The decision proved a shrewd one and three years on, DavyMarkham has returned to growth and is starting to see its order book fill up.
In fact, just last month, DavyMarkham secured a lucrative export deal to supply mine hoists for an operation to extract nickel ore mine in Canada.
The deal will see its engineers design and manufacture the equipment at the firm’s headquarters in Prince of Wales Road, Darnall, Sheffield, before being installed by its site engineers and technicians at the Copper Cliff Mine in Ontario in the second quarter of 2018.
The contract consolidates its relationship with global mining company Vale, one of the leading producers of nickel. It is part of the first phase of a major project over four years to reactivate and expand the mine under the town of Copper Cliff.
Work covers the south shaft, hoists and headframe and also involves underground development to access new mining fronts approximately 5,200 feet below the surface.
DavyMarkham is the world's largest vertically integrated mine hoist supplier and has supplied mine hoists and installation support for Vale on previous projects.
Clark added: “The importance of manufacturing in the UK, and particularly in Sheffield, is bolstered by DavyMarkham’s ability to provide mine hoist solutions that meet the needs of customers such as Vale.
“We are pleased to have been awarded this contract and this reinforces the need for DavyMarkham to continue the development of our technology to ensure that we meet the future demands of customers.
“Commitment to research and development and understanding our customer needs ensures that we will be here supporting mining companies like Vale well into the future as they continue to sustain and expand their operations.”
The company also announced this month that it had secured a £20m contract with Magnox Ltd to help with the safe decommissioning of nuclear facilities in the UK, adding to its growing international reputation for heavy and complex engineering, notably in the mine hoist, tunnel boring, hydro, steel and bridge building sectors.
And this recent success has been bolstered not only by the new strategy implemented by the company’s new owners but also Britain’s decision to leave the European Union, which Clark believes has proven to be a real boon for the company.

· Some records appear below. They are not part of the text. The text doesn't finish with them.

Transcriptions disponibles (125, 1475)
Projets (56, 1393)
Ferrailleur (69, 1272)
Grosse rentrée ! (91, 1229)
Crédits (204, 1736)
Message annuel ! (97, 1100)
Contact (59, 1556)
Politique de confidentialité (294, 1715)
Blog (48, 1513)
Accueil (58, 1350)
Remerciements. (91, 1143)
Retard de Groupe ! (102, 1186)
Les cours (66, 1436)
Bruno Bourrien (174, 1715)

He said: “The change in currency has made us more competitive in the international market and this has been demonstrated through the recent award of a multi-million-pound engineering and manufacturing contract for mine hoists in Canada.

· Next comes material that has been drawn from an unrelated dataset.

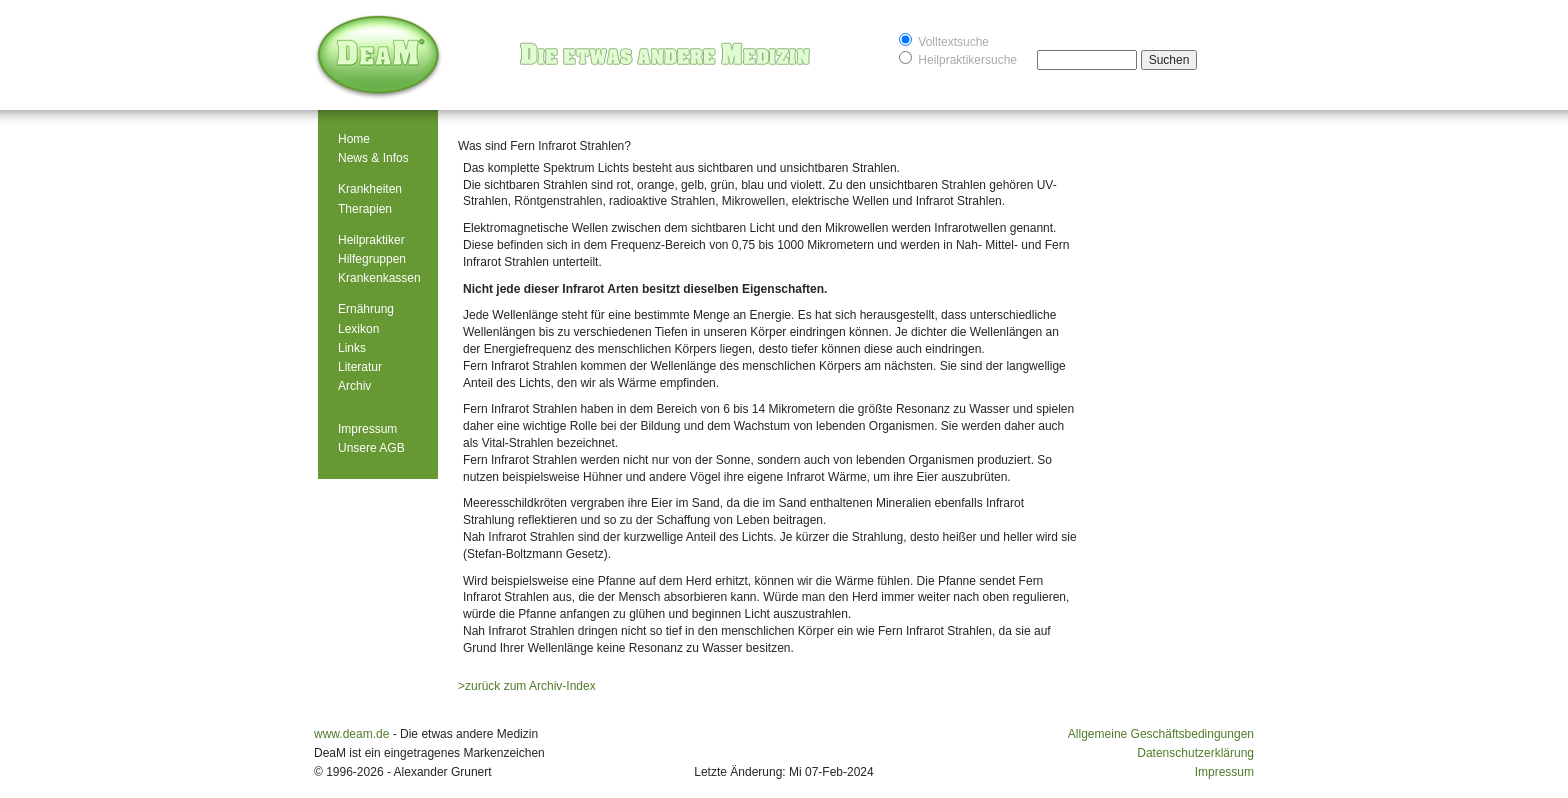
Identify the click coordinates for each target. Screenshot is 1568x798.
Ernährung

“Competition is typically the US, Canada and mainland Europe and improved competitiveness is leading to increased confidence in the medium-term post Brexit. We will continue to seek projects around the world and compete with our fellow Europeans.”
So, what’s next for DavyMarkham? Clark concludes: “There are a number of major infrastructure projects on the horizon, including HS2, Swansea Bay Tidal Lagoons and flood protection schemes such as Boston Barrier. Improved concentration on these markets through the recruitment of seasoned professionals and is key to our expansion.
“In addition, we will continue to increase the employment and training of apprentices and by September of next year we anticipate having approximately 20 apprentices in varying stages of development.
“The company has grown by about 10% since the start of 2017 and this is largely attributable to the success in securing contracts in the nuclear and defence and infrastructure markets. We’re also anticipating further growth over the next 12 months of at least 10%.”